WHAT THE TASK ASKS: Return the full listing exactly as it is written.

━━━━━ RECORDS FOR THE TASK

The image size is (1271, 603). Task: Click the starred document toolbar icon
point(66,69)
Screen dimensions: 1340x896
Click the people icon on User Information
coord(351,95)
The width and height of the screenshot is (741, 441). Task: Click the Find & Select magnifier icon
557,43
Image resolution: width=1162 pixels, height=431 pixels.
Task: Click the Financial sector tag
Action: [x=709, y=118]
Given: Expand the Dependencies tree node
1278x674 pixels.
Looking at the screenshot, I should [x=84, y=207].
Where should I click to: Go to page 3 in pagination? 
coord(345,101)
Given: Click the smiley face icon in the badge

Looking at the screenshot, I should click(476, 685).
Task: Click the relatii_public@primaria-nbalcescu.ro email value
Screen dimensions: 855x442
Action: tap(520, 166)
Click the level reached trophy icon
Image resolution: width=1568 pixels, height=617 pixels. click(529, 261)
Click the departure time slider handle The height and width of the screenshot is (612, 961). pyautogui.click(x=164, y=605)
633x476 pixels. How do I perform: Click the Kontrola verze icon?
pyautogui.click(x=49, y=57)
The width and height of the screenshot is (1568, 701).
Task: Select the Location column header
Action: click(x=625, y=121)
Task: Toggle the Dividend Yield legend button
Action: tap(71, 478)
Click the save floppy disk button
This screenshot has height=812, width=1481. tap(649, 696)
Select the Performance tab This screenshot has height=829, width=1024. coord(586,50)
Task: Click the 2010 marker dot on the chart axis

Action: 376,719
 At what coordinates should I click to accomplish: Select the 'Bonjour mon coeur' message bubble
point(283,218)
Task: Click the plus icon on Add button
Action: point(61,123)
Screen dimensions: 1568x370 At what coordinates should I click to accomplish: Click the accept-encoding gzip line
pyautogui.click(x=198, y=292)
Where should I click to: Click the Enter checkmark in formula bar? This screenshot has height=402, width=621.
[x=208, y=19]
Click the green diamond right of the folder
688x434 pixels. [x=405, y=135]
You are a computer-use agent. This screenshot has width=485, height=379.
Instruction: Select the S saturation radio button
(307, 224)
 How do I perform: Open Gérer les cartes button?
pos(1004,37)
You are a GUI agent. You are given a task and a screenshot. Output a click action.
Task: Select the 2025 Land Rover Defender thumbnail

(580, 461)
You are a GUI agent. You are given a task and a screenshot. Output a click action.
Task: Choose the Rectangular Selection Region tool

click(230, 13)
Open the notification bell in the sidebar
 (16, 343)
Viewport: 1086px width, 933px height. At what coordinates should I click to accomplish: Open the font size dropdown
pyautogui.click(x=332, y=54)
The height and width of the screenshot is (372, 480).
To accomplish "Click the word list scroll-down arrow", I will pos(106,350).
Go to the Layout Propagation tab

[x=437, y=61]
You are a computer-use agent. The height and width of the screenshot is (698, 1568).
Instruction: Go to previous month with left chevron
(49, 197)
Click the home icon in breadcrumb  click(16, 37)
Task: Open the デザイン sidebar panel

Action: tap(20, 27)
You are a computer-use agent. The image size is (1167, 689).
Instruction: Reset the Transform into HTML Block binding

━━━━━━━━━━

ANSWER FOR THIS EXERCISE:
The image size is (1271, 603). Task: Click the starred document toolbar icon
point(66,69)
Screen dimensions: 1340x896
Click the people icon on User Information
coord(351,95)
The width and height of the screenshot is (741, 441). Task: Click the Find & Select magnifier icon
557,43
Image resolution: width=1162 pixels, height=431 pixels.
Task: Click the Financial sector tag
Action: [x=709, y=118]
Given: Expand the Dependencies tree node
1278x674 pixels.
Looking at the screenshot, I should [x=84, y=207].
Where should I click to: Go to page 3 in pagination? 
coord(345,101)
Given: Click the smiley face icon in the badge

Looking at the screenshot, I should click(476, 685).
Task: Click the relatii_public@primaria-nbalcescu.ro email value
Screen dimensions: 855x442
Action: tap(520, 166)
Click the level reached trophy icon
Image resolution: width=1568 pixels, height=617 pixels. click(529, 261)
Click the departure time slider handle The height and width of the screenshot is (612, 961). pyautogui.click(x=164, y=605)
633x476 pixels. How do I perform: Click the Kontrola verze icon?
pyautogui.click(x=49, y=57)
The width and height of the screenshot is (1568, 701).
Task: Select the Location column header
Action: click(x=625, y=121)
Task: Toggle the Dividend Yield legend button
Action: tap(71, 478)
Click the save floppy disk button
This screenshot has height=812, width=1481. tap(649, 696)
Select the Performance tab This screenshot has height=829, width=1024. coord(586,50)
Task: Click the 2010 marker dot on the chart axis

Action: 376,719
 At what coordinates should I click to accomplish: Select the 'Bonjour mon coeur' message bubble
point(283,218)
Task: Click the plus icon on Add button
Action: point(61,123)
Screen dimensions: 1568x370 At what coordinates should I click to accomplish: Click the accept-encoding gzip line
pyautogui.click(x=198, y=292)
Where should I click to: Click the Enter checkmark in formula bar? This screenshot has height=402, width=621.
[x=208, y=19]
Click the green diamond right of the folder
688x434 pixels. [x=405, y=135]
You are a computer-use agent. This screenshot has width=485, height=379.
Instruction: Select the S saturation radio button
(307, 224)
 How do I perform: Open Gérer les cartes button?
pos(1004,37)
You are a GUI agent. You are given a task and a screenshot. Output a click action.
Task: Select the 2025 Land Rover Defender thumbnail

(580, 461)
You are a GUI agent. You are given a task and a screenshot. Output a click action.
Task: Choose the Rectangular Selection Region tool

click(230, 13)
Open the notification bell in the sidebar
 (16, 343)
Viewport: 1086px width, 933px height. At what coordinates should I click to accomplish: Open the font size dropdown
pyautogui.click(x=332, y=54)
The height and width of the screenshot is (372, 480).
To accomplish "Click the word list scroll-down arrow", I will pos(106,350).
Go to the Layout Propagation tab

[x=437, y=61]
You are a computer-use agent. The height and width of the screenshot is (698, 1568).
Instruction: Go to previous month with left chevron
(49, 197)
Click the home icon in breadcrumb  click(16, 37)
Task: Open the デザイン sidebar panel

Action: tap(20, 27)
You are a computer-use agent. The image size is (1167, 689).
Instruction: Reset the Transform into HTML Block binding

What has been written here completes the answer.